**Tasks to carry out:**
**A.** For each statement below, say whether it agrees with the patch discussion. Answer yes or no, and quote the deciding words.
(i) The patch started as a one-liner for ipa-inline-analysis.c.
(ii) Predicates are merged when space for 64 size_time entries is exhausted.
(iii) The writer of the final reply says Jan's point is understood.
**B.** Translate this sentence from the patch discussion into German: "The OR-ing of the predicates allows us to merge size_time_entries and keep the total number of them under a desired limit."
**C.** In the patch discussion, on what date and at what time did Jan Hubicka write?

**Text section:**
## BEGIN
On 20/10/2011, at 10:32 PM, Jan Hubicka wrote:
> Hi,
>> Jan,
>>
>> The following patch started as a one-liner for ipa-inline-analysis.c:
>> account_size_time() to merge predicates when we are adding data to entry[0]
>> (i.e., when space for 32 size_time entries is exhausted):
>>
>> @@ -537,6 +592,9 @@ account_size_time (struct inline_summary
>> }
>> else
>> {
>> + e->predicate = or_predicates (summary->conds, &e->predicate, pred);
>> e->size += size;
>> e->time += time;
>> if (e->time > MAX_TIME * INLINE_TIME_SCALE)
>
> As we discussed, this is not needed in current form because we arrange first
> predicate to be always
> true and thus we could always place there all the costs that did not fit
> elwhere.
>
> The patch has a problem with fact that the predicates must be always
> conservative i.e. when
> they are proved to be false the code must be unreachable after inlining.
I don't understand your point. The OR-ing of the predicates allows us to merge
size_time_entries and keep the total number of them under a desired limit.
## END
Entries on where items appear:
## BEGIN
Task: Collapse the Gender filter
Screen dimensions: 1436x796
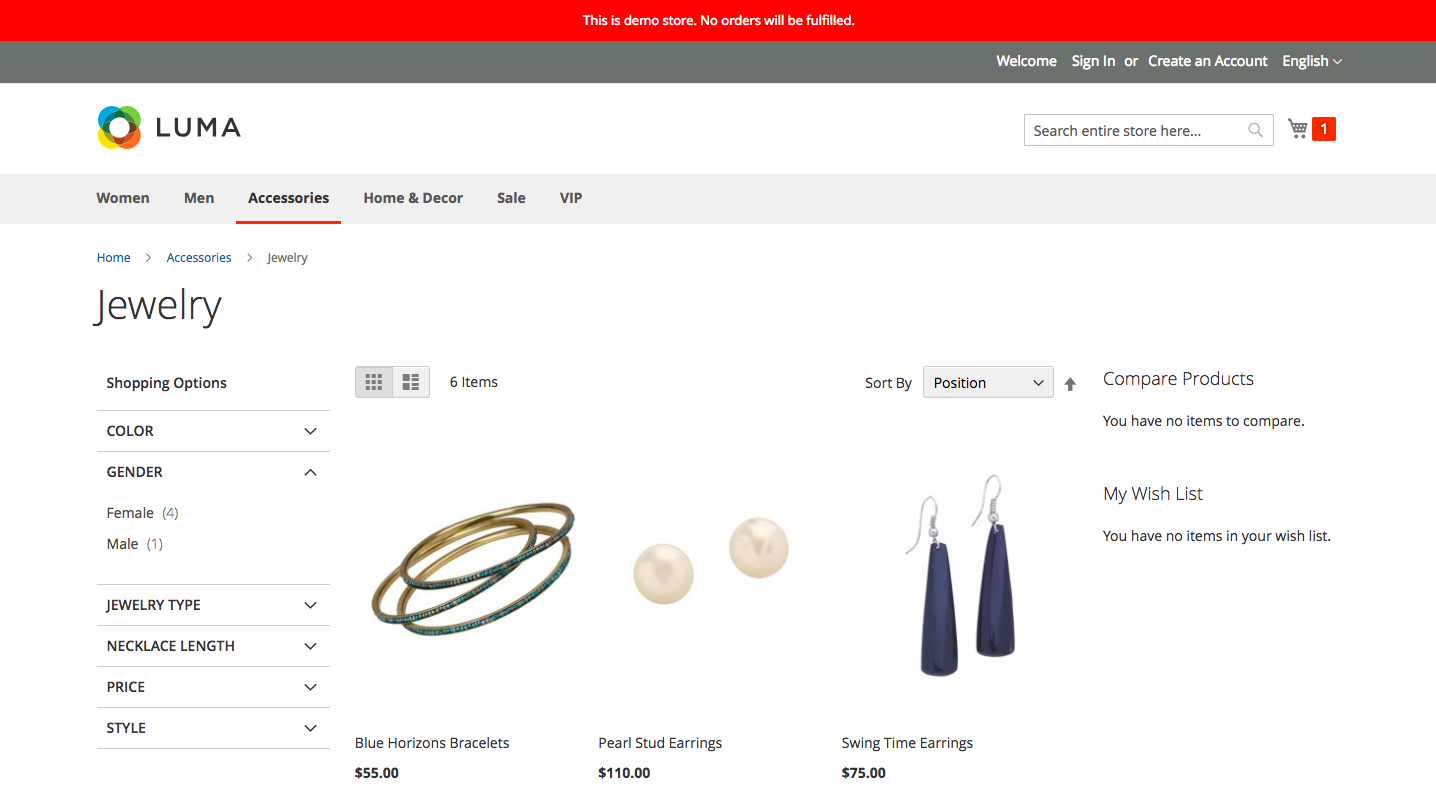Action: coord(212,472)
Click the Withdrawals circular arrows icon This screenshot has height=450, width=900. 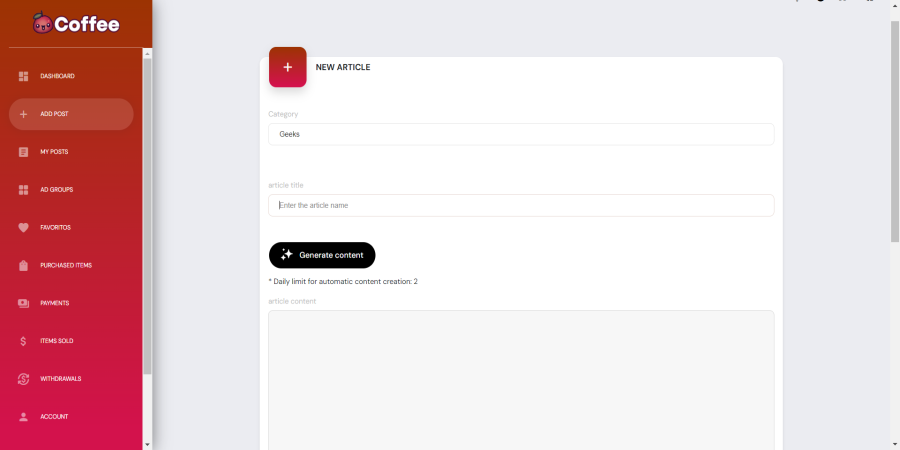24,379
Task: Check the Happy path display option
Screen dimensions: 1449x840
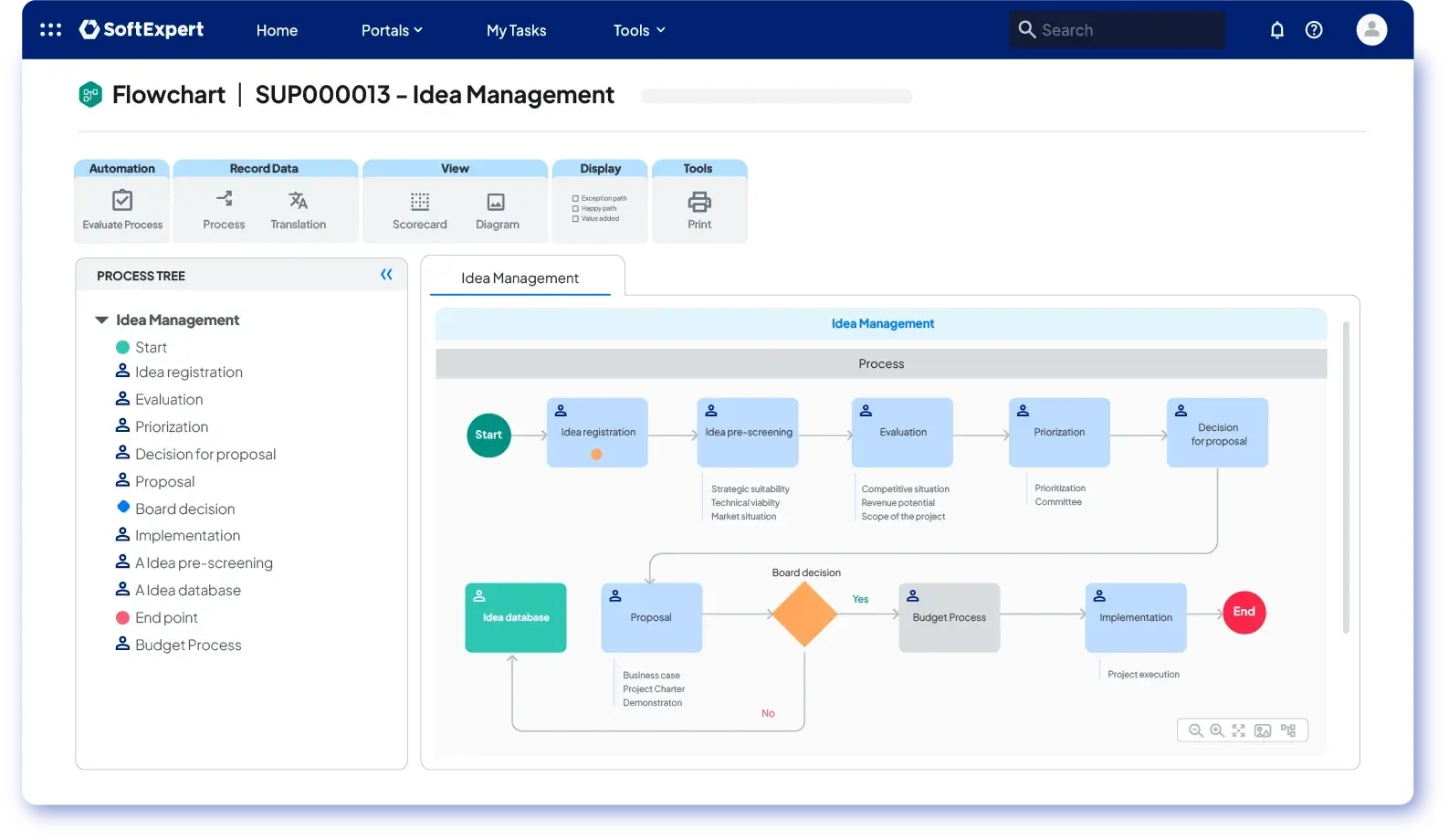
## END
**Answers for the exercise:**
**A.**
(i) Yes: "The following patch started as a one-liner for ipa-inline-analysis.c"
(ii) No: "when space for 32 size_time entries is exhausted"
(iii) No: "I don't understand your point."

**B.** Das OR-Verknüpfen der Prädikate ermöglicht es uns, size_time_entries zusammenzuführen und ihre Gesamtzahl unter einer gewünschten Grenze zu halten.

**C.** 20/10/2011, at 10:32 PM